## START
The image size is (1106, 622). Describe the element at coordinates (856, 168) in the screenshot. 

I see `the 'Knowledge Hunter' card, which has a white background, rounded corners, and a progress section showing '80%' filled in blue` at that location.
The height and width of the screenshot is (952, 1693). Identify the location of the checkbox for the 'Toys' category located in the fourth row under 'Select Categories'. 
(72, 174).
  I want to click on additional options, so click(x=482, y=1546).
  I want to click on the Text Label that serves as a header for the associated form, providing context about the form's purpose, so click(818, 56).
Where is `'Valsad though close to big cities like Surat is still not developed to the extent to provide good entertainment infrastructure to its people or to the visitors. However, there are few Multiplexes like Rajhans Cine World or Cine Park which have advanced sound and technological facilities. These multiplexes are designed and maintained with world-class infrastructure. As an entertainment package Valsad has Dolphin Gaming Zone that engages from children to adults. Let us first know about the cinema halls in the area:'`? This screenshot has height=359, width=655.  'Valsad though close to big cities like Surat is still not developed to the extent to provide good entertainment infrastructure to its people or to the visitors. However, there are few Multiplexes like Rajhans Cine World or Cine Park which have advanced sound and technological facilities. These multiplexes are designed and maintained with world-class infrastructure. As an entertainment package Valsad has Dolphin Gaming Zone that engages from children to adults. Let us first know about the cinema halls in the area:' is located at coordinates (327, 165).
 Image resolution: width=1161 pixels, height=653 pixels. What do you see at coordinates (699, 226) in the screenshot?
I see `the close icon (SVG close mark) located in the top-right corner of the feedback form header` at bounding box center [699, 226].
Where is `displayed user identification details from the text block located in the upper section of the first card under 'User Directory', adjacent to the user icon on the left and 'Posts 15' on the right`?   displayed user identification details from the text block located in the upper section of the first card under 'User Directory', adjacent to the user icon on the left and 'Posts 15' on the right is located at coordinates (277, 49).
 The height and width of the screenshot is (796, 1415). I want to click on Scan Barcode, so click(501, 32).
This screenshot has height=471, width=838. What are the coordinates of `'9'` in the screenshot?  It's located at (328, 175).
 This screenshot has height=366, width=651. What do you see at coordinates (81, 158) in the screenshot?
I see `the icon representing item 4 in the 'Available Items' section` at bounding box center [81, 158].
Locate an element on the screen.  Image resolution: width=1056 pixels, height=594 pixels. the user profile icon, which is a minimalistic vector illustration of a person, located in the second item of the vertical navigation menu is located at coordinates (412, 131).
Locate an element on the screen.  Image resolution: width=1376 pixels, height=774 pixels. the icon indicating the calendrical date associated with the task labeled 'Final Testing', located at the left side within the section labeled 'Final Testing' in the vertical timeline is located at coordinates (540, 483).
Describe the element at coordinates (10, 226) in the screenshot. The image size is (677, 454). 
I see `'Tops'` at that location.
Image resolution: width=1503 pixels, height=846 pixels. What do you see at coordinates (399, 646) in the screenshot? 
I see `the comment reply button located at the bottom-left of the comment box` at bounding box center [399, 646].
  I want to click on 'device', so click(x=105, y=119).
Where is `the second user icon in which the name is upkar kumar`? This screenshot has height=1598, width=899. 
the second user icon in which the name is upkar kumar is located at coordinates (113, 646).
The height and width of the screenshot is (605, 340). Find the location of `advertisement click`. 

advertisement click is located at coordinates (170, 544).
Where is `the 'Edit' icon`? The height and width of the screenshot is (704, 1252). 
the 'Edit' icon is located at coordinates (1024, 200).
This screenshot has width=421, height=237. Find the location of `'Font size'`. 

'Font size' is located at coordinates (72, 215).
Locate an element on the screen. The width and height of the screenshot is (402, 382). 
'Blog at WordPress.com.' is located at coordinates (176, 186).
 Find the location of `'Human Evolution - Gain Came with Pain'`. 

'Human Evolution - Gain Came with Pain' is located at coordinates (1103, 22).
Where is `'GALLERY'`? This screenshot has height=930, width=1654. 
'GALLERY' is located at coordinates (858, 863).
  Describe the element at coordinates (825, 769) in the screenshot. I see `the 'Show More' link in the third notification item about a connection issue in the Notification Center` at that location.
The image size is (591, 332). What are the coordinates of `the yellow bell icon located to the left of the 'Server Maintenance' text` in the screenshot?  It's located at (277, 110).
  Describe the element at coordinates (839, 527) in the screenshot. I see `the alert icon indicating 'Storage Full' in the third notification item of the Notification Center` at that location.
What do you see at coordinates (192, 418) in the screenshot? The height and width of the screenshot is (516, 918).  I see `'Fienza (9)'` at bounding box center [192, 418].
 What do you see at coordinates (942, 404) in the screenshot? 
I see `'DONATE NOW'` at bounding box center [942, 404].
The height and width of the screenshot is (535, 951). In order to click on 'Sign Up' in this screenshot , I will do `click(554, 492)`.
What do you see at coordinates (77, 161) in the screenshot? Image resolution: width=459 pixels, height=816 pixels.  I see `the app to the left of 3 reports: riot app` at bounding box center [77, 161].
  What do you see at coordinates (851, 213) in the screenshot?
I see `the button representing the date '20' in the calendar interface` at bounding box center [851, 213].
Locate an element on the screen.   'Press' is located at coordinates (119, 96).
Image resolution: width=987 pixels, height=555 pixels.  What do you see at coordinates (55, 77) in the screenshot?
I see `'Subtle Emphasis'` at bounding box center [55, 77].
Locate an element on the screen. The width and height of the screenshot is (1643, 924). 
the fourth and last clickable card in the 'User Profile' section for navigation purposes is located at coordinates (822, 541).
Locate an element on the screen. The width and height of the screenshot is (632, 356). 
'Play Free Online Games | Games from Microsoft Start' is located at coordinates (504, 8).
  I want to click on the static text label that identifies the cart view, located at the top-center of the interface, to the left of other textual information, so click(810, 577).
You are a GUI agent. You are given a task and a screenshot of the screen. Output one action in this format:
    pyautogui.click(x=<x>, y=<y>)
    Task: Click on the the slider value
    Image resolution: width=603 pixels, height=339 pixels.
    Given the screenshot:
## END
SHORT EXERCISE: Count the lines of the data above that contain the string "upkar", treating case as significant, and reply with the number alone.

COMPLETE OUTPUT: 2